We've been working on a new webapp targeted at news junkies and smart(er) people.  We're at the phase where we're using it internally and it seems (relatively) stable.  Not quite ready for an HN launch, but we need 30-40 quality testers so we can look at some performance data and get some feedback.<p>How do you round up testers for your apps?  We've got CS undergrad profs handing out invite codes at the local college, and we've enlisted several IRC hangouts we frequent, but so far results have been underwhelming.  We've got a few really promising testers, but social apps tend to require a 'critical mass' to get things rolling.  Where are all the testers hiding?<p>(If you want to sign up, http://tinyurl.com/newsbeta).  More interested in stories about finding testers for your webapp.
======
cperciva
I mentioned that I was working on secure online backups on my blog back in
2006, and by the time I was ready for beta testers I had a long list of people
who had emailed me to express interest.

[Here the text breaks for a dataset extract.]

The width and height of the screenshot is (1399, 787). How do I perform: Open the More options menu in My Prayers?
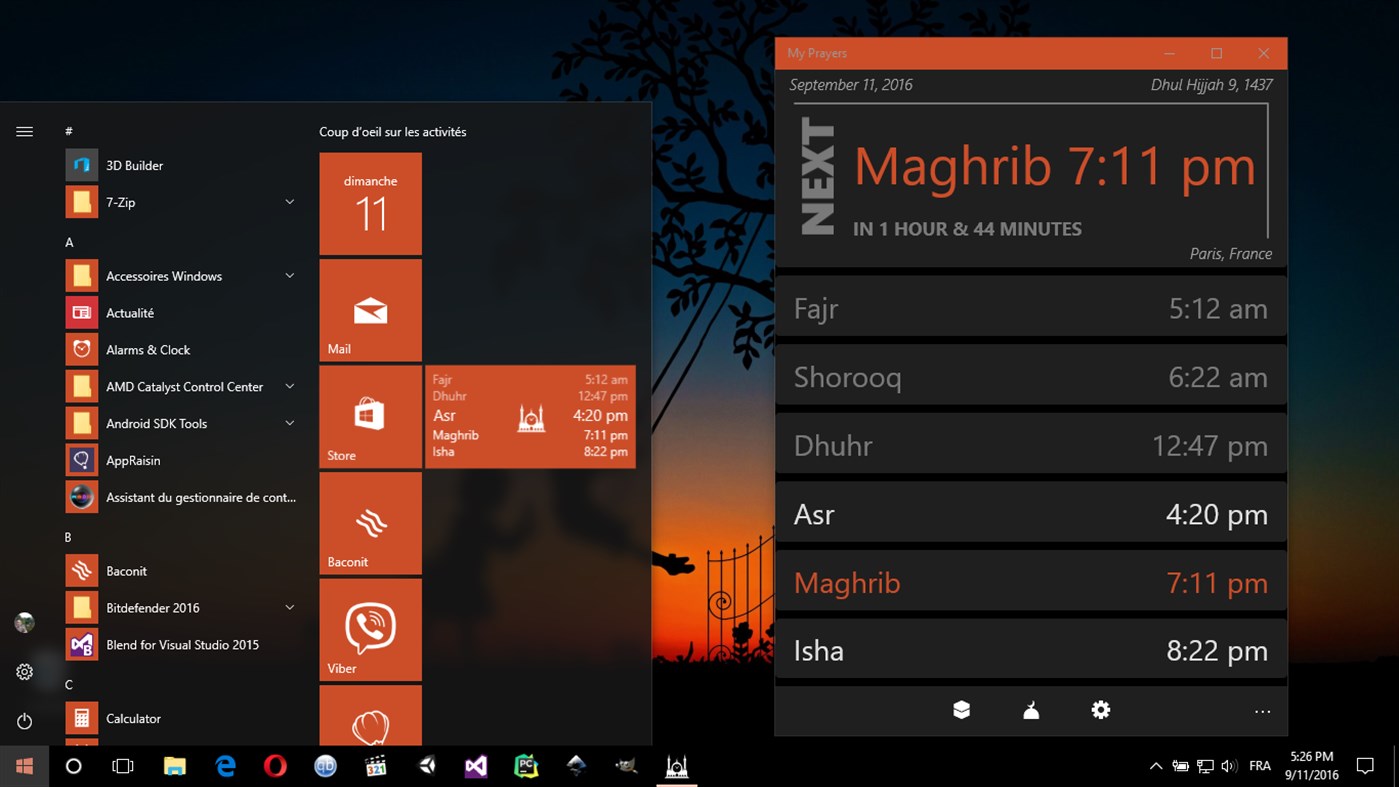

Once I had all of those people testing
tarsnap and still wanted more testers, I posted again to my blog and submitted
that post here and to reddit, which brought me many more testers. Recently it
seems that every time I've posted to my (personal) blog there has been a spike
in signups; presumably people come to my blog, see my earlier posts about
tarsnap, and then get interested.

I don't know how useful my experience is to you, since the sort of experienced
*nix users who appreciate tarsnap are generally far more cliquey than "news
junkies" -- but you asked for my experience, so here it is. :-)

------
trapper
I've always thought an exclusive, invite only beta testing site where the
company throws up 500$ or so, and everyone who tests and nitpicks gets a share
would be awesome.

------
thomatas
You could setup a project on Amazon Mechanical Turk or use some service that
offers a management layer on top of it like UserTesting.com.